- **Exercise brief**
The lines from the one containing "Task: Click the refresh sync icon in sidebar" to the end of the entries, both included, are what you need to transcribe exactly, without pictures and without anything else.

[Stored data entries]
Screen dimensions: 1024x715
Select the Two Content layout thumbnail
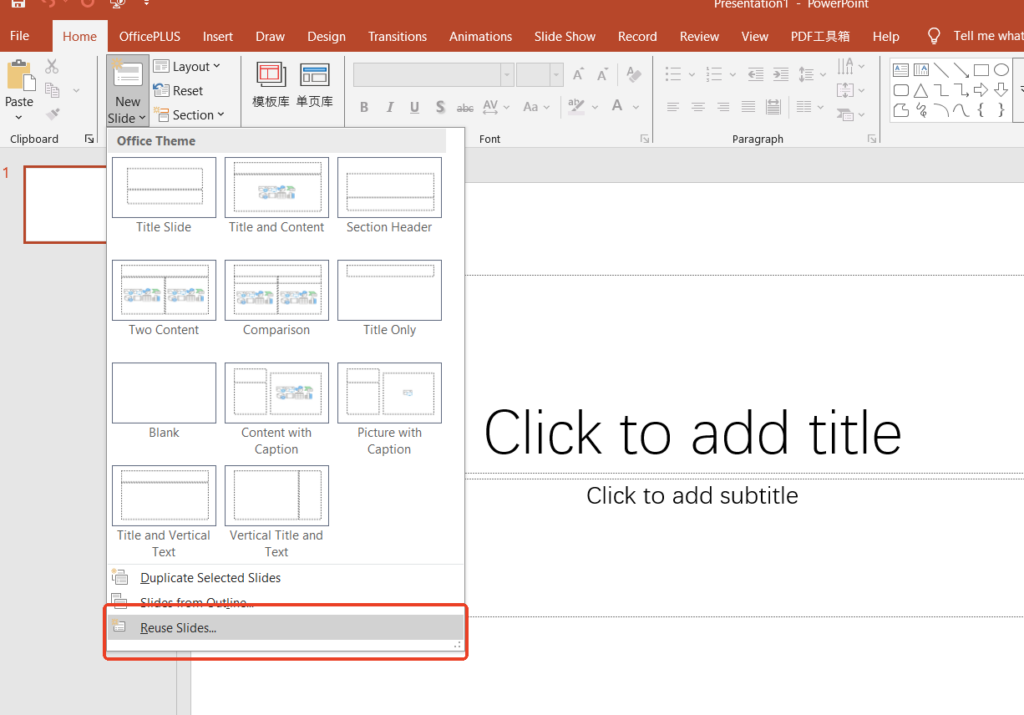pyautogui.click(x=164, y=288)
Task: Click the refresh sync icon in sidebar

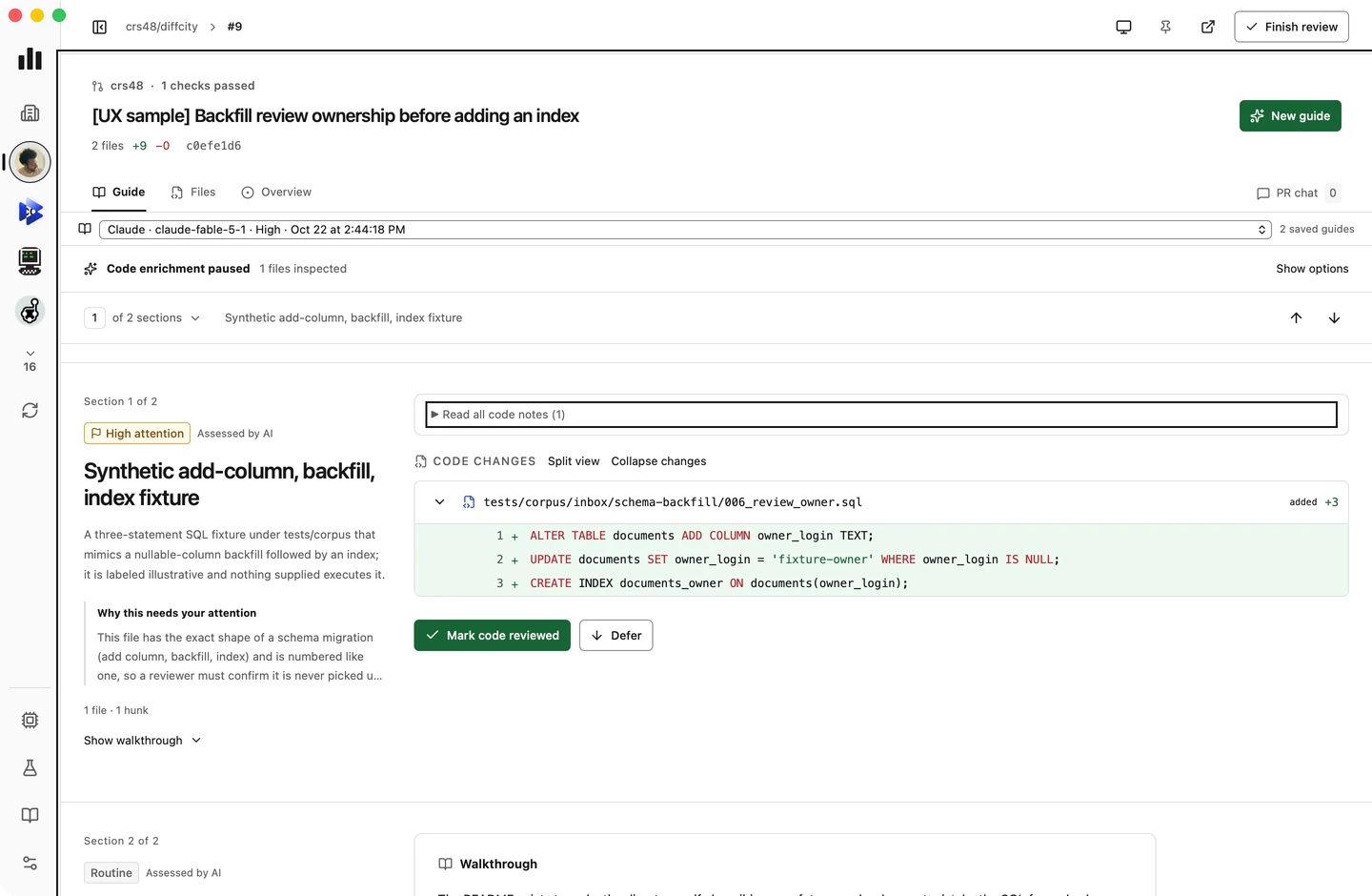Action: 30,410
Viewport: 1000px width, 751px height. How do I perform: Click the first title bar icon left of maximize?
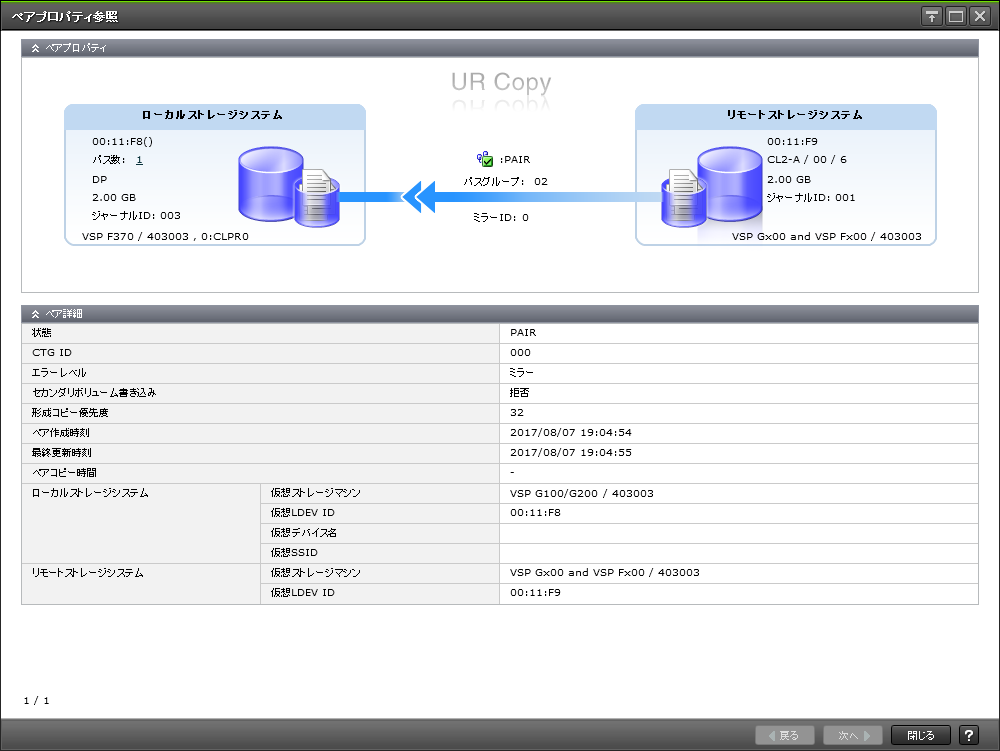(931, 16)
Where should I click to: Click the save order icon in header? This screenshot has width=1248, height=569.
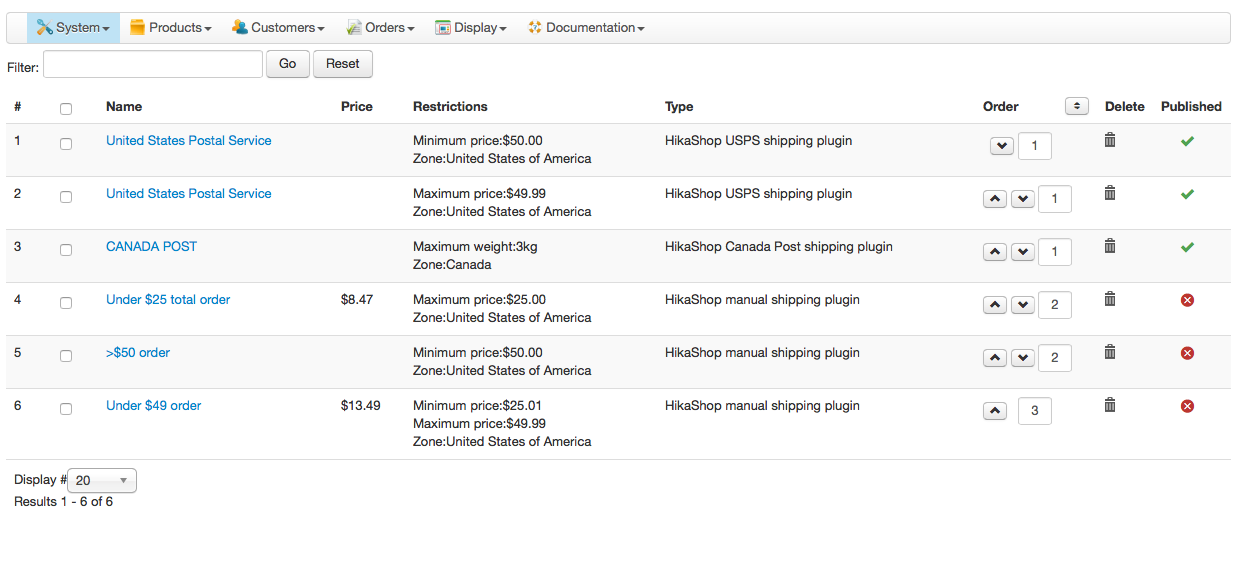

- **Answer to the exercise**
Task: Click the refresh sync icon in sidebar

Action: 30,410
Viewport: 1000px width, 751px height. How do I perform: Click the first title bar icon left of maximize?
(931, 16)
Where should I click to: Click the save order icon in header? This screenshot has width=1248, height=569.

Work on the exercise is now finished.